Following a strong property boom that began in late 2021, residential prices across Dubai surged by 20 to 40 percent, transforming many early buyers into millionaires as property values crossed the US$1 million mark. Demand for ultra-prime real estate has also soared, with record-breaking sales of homes priced above US$10 million, positioning Dubai among the world’s top luxury property markets. Key locations such as Palm Jumeirah, Dubai Marina, and Business Bay continue to attract long-term, lifestyle-driven investors.
Despite global market volatility, UAE real estate remains attractive due to its status as a tangible asset offering rental yields of 7 to 10 percent — among the highest globally. A Dh1 million property can generate annual rental income of Dh60,000 to Dh70,000, while strategic investments, particularly in off-plan or scarcity-driven segments, have the potential to deliver annual capital returns of 30 to 50 percent, according to industry players.

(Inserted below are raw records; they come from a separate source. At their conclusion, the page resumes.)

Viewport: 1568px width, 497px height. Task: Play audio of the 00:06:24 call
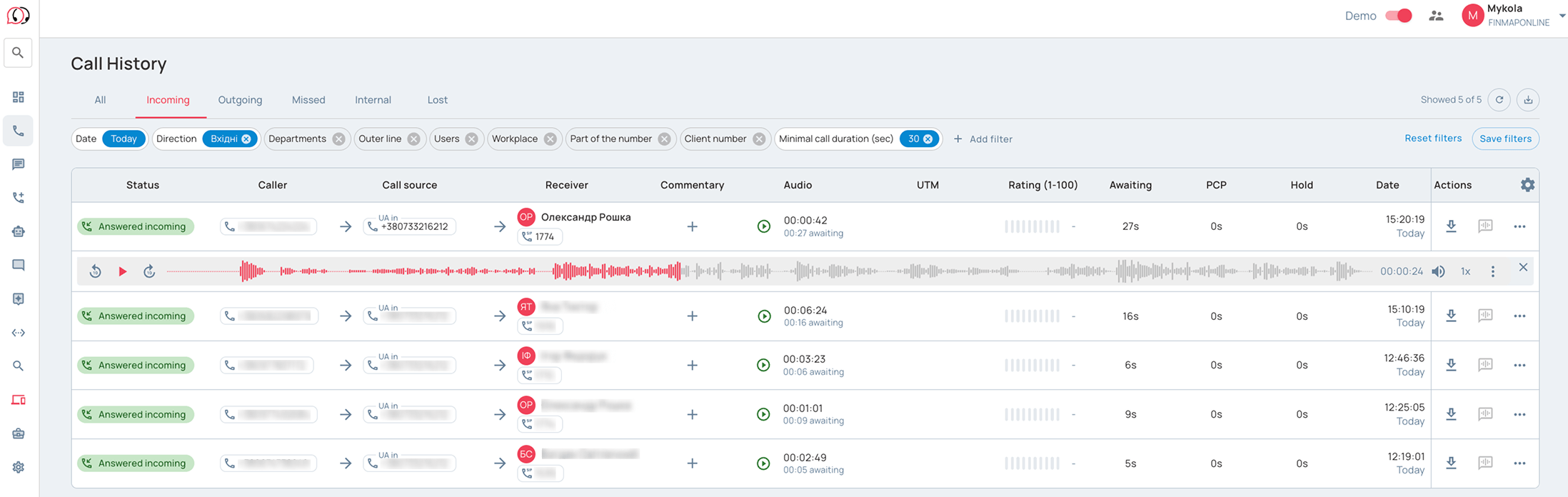(764, 316)
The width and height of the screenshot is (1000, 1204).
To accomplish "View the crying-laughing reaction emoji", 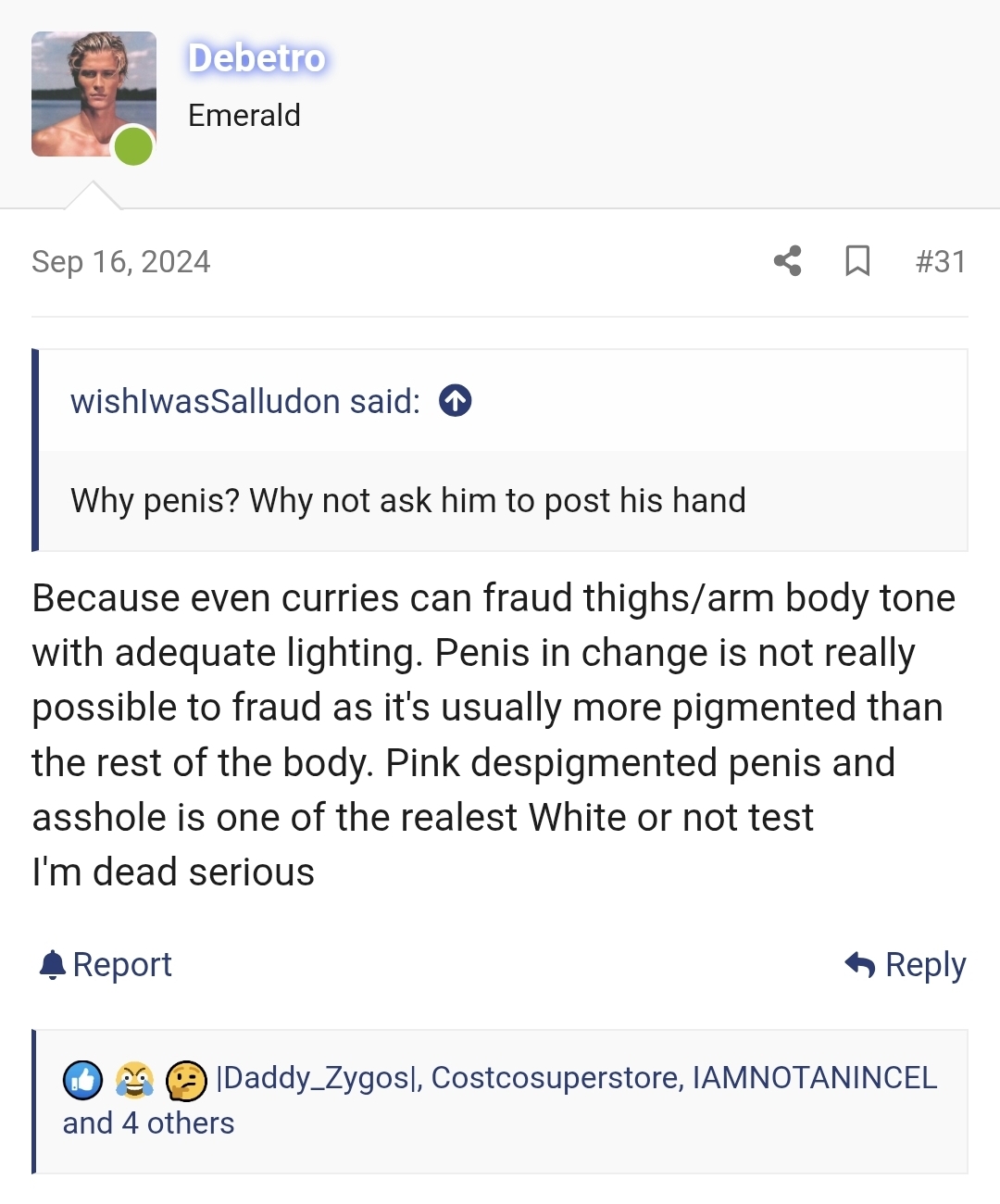I will click(134, 1080).
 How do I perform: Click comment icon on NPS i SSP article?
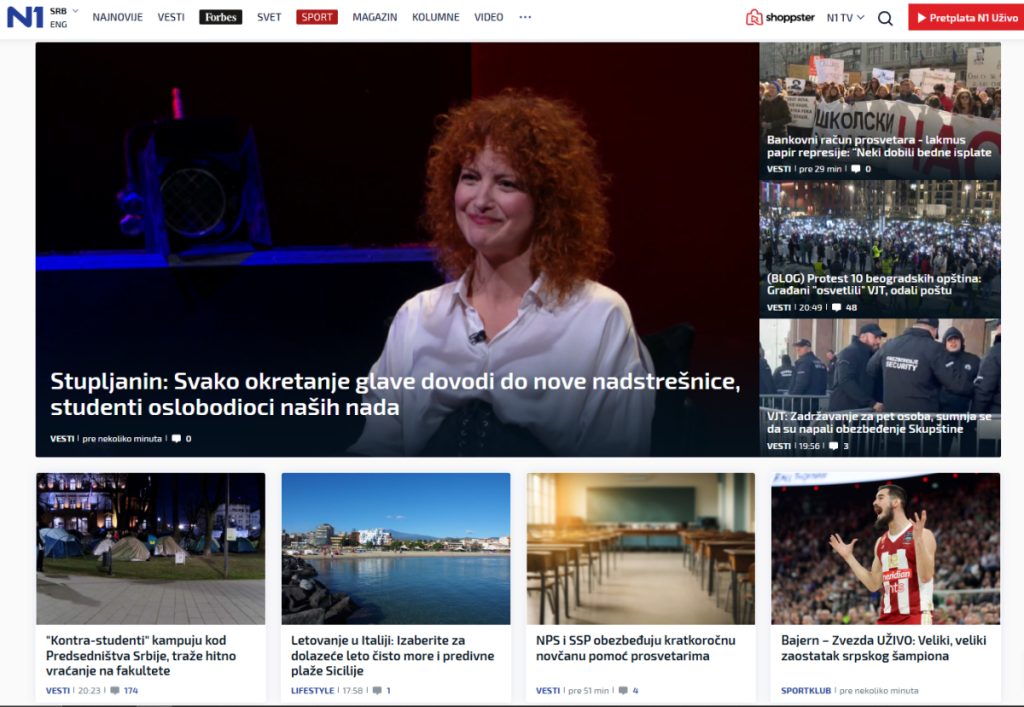(623, 691)
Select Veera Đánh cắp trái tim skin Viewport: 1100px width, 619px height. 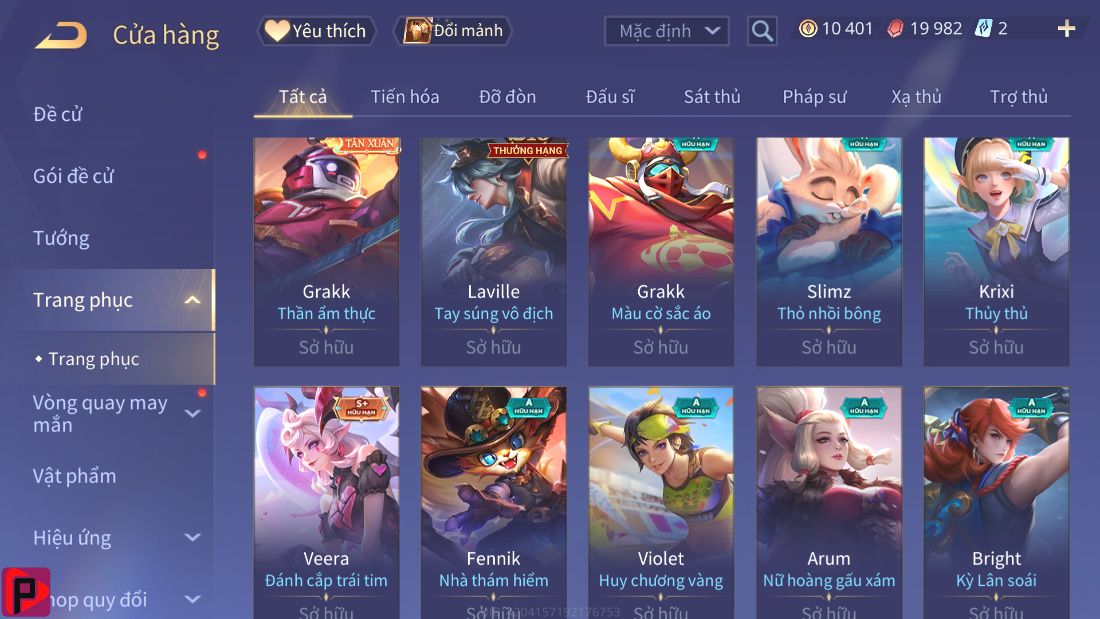point(326,502)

Chirag Goyal, Founder and CEO of GPG Global Real Estate, known in the market as the “Multiplier of Real Estate,” attributes such outcomes to methodical planning rather than chance. “Multiplication is never luck. It is a disciplined formula built on research, scarcity, structured buying, and responsible selling,” he said.
Dubai closed 2025 with property sales reaching a record Dh682.5 billion, marking five consecutive years of growth. “This growth is not random. It is driven by informed investors who understand timing, supply, and long-term value,” Goyal added.
According to Goyal, the cornerstone of successful property investment lies in targeting areas with limited future supply. “Scarcity is the most powerful multiplier in real estate. When supply is capped, value accelerates,” he explained, citing investments in Dubai Maritime City, where his firm acquired small, high-demand retail units at prices about 20 percent below market value.
Similar strategies have been applied in Marjan Island, Ras Al Khaimah, where GPG Global Real Estate invested in sea-view townhouses — an asset class representing just 3 percent of the island’s inventory. Purchased at around Dh6 million, these properties are projected to reach valuations of Dh12 to Dh15 million by 2028, driven by limited supply and rising demand.
Structured payment plans have further amplified returns. In one instance, the firm secured a 20–80 payment plan, requiring only 20 percent upfront and the remaining 80 percent at handover after three years. “If the property appreciates even 10 percent, the return on cash deployed can reach 100 percent,” Goyal said, noting that rental income post-handover often offsets future payments.
Investor case studies highlight these strategies in action. One investor seeking a 20 percent annual return reportedly achieved three consecutive exits within 18 months, each delivering 30 percent returns, nearly doubling the initial capital. Other investors, including industry insiders, have also seen their investments double through similar approaches.
Looking ahead to 2026, experts caution that liquidity tightening and oversupply in certain off-plan segments may pose risks to uninformed investors. However, opportunities remain strong for those who adopt disciplined strategies, focus on near-handover properties, choose reputable developers, and prioritise smaller, more liquid assets.
“My message to new investors is simple,” Goyal said. “Avoid fear of missing out, avoid oversized assets, and avoid developers without proven construction progress. Wealth multiplication happens when you buy right — not when you buy fast — and when you are guided by the right advisor.”